About the Archive
Song of honor and glory - as performed by Platoon Roadshow

SoNIC is the first online archive of political music-making in the north of Ireland. The archive uses innovative audial and visual methods to curate and contextualise political song during and after the ‘Troubles’ (1968-98), demonstrating the impact potential that community-based sound archives can play in conflict transformation, as pioneered by scholars in other international contexts (see for example Araújo, 2010). SoNIC aims to act as a living resource, reaching audiences inside and outside of Ireland. It shows how political song of diverging persuasions commented on and connected with the social and political landscape in Northern Ireland during the Troubles. Funding for SoNIC was provided by the Leverhulme Trust via an Early Career Fellowship (ECF-2018-095) and is the site is curated by Stephen Millar (University of Amsterdam), and Stephen McCann (Technological University Dublin). SoNIC is an educational resource intended to shed light on loyalist and republican cultural production during the Northern Ireland conflict. All copyright is retained by the original holders and any material hosted by SoNIC should not be reused for commercial purposes without their express consent.

Naming the Archive

In framing some of this work, and the archive itself, we have tried to be mindful of Linda Tuhiwai Smith’s assertion that research and representations are sites of struggle and that ‘the ways in which we rearticulate narratives is embedded in that struggle’.[1] As this site presents material from across the political spectrum, this has required sensitivity towards attendant symbolic conflict,[2] not least competing practices of ‘naming the world’.[3]As Lucy Bryson and Clem McCartney outlined in their work:

In Northern Ireland the controversy about symbols is a way of expressing underlying controversies about the constitutional situation and the relationship between different sections of the community. The symbols are therefore important for people. This strength of feeling needs to be acknowledged and should not be dismissed by anyone concerned about the situation.[4]

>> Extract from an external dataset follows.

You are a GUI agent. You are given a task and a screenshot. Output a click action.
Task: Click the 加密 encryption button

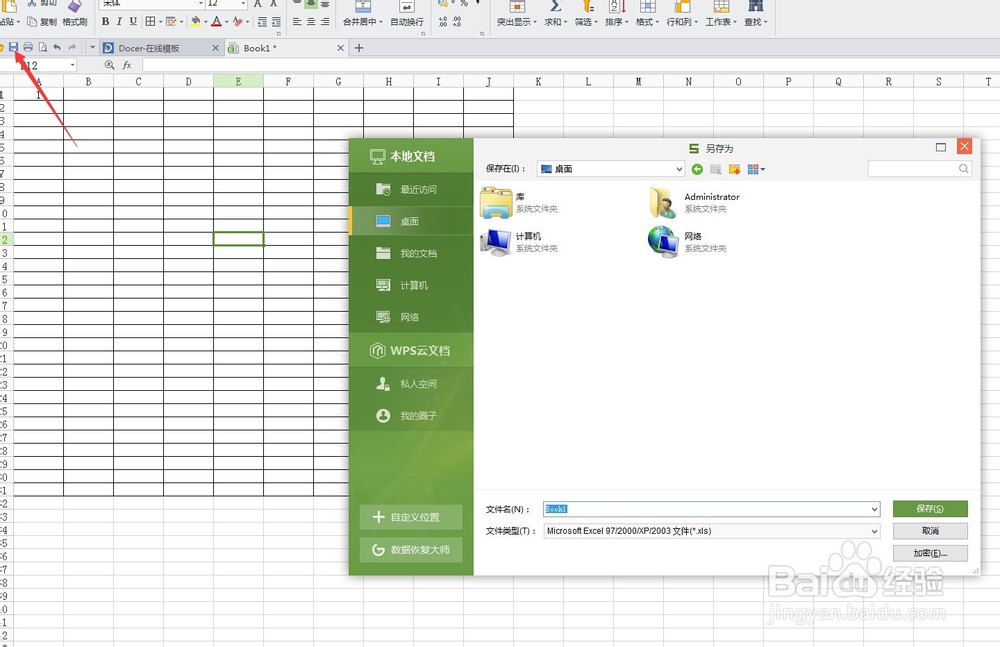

With this in mind, we have maintained a degree of ambiguity in the acronym SoNIC, allowing audiences to choose between ‘Songs of the Northern/northern Irish Conflict’ (or indeed similar iterations such as Northern Ireland/north of Ireland.) Whilst this might seem cumbersome, we found a simple recourse to ‘official’ terminology untenable if we wished to open this space to the ‘right to voice’,[5] and to avoid an extractive model of research that might alienate individuals and communities from their histories. This does not mean we have not used such terminology within the archive, particularly when doing so is in the interest of clarity or the voices being represented here, however we also recognise that in utilising contested terms we may also participate to some degree in affirming them.[6]

Finally, this choice also speaks to the way in which political song, much like ‘the Troubles’ itself, eluded simple geographic compartmentalisation. Political songs were implicated in broader musical and industry trends, particularly those in the south of Ireland but also the UK, USA, and further afield.

 

[1] Linda Tuhiwai Smith. (1999). Decolonizing Methodologies: Research and Indigenous Peoples. London: Zed Books. p.40.

[2] Simon Harrison. (1995). ‘Four Types of Symbolic Conflict’. Journal of the Royal Anthropological Institute, 1(2): 255-272

[3] Linda Tuhiwai Smith. (1999). Decolonizing Methodologies: Research and Indigenous Peoples. London: Zed Books. p.145

[4] Lucy Bryson and Clem McCartney. Clashing Symbols: Report on the Use of Flags, Anthems and Other National Symbols in Northern Ireland. Belfast: Institute of Irish Studies, Queen’s University Belfast.

[5] Paulo Freire. (2000). Cultural Action for Freedom. Cambridge, MA: Harvard Educational Review.

[6] See for example the discussion of ‘Botany Bay’ in Mark Donnelly and Claire Norton. (2011). Doing History. London and New York: Routledge. p. 83-86.